All children have the potential for creativity. As parents and teachers, we need to help them develop it. 

Beginning with daycare centers and preschools, parents need to look for programs that not only help children learn the alphabet, colors, and numbers, but also provide plenty of time for their kids to be involved in pretending, painting, and physical play. Children need opportunities to make choices about what to do instead of having every activity directed by the teacher. 

At home, toddlers, preschoolers, and primary school children need more free play where they can pretend and less time on computers and watching TV. The benefits of play are proven over and over again. Play helps kids learn how to negotiate in a group setting, how to problem solve, and ultimately how to think outside the box. Playing is so important the United Nations has declared free play a basic human right. 

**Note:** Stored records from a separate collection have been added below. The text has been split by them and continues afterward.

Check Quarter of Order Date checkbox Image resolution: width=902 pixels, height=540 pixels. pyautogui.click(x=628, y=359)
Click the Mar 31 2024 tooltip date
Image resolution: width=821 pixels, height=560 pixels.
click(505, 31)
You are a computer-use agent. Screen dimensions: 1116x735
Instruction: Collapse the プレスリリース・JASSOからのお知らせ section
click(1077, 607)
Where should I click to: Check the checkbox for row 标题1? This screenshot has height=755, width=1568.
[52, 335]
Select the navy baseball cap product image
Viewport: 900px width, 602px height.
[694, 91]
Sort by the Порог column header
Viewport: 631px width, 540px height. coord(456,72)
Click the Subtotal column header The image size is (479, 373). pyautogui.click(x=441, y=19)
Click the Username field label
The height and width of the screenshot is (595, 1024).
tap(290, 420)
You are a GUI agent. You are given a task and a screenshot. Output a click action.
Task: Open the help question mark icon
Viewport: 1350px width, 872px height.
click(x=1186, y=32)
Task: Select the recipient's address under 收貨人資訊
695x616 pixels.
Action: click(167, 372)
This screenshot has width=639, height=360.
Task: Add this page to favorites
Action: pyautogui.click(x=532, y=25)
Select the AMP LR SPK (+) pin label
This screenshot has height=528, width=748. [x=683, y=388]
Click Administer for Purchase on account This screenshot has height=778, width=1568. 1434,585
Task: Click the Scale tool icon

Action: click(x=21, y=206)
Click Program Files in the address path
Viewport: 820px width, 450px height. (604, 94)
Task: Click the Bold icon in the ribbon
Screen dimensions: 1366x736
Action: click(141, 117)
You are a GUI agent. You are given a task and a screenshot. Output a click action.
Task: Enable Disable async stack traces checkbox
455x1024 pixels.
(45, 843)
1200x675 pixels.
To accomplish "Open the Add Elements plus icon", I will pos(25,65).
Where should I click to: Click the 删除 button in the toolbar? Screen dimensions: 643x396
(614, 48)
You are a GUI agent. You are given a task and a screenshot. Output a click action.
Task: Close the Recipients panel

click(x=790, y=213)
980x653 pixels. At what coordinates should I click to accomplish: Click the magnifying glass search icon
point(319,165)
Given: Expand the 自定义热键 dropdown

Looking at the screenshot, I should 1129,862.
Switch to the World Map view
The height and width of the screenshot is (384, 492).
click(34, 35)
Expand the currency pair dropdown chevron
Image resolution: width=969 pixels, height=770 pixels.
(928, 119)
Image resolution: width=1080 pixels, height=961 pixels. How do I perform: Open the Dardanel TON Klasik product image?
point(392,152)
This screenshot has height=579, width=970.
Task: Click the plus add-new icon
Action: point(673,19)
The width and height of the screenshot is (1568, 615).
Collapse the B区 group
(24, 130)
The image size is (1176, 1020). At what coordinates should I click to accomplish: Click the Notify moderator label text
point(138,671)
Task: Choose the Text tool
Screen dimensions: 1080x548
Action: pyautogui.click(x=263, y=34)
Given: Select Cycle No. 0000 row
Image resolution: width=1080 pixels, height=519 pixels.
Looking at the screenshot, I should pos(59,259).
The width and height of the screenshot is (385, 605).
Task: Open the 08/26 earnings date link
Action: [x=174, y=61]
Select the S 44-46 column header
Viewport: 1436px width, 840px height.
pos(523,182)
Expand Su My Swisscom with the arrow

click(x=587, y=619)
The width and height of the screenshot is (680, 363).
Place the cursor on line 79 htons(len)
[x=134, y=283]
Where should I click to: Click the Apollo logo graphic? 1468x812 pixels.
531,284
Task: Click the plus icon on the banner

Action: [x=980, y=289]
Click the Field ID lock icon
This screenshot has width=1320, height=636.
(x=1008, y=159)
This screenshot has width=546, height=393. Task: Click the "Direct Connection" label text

Let them figure out what to do next. Encourage them to build a fort, have a puppet show, make up games, and game rules, draw pictures, write stories, and cut things out of paper. 

We want our kids, our future leaders and scientists, to create and have divergent thinking so they can solve problems now and then as adults. They must understand what they’re learning, not simply memorize, and then generate new ideas from this knowledge. 

Our country has been one of the most creative countries in the world. We need to help our children keep our country creative. 

Dr. Linda

Co-author of Why Bad Grades Happen to Good Kids and director of Strong Learning Tutoring and Test Prep, Inc. If you have any questions you’d like to share with Dr. Linda, email her at Linda@stronglearning.com.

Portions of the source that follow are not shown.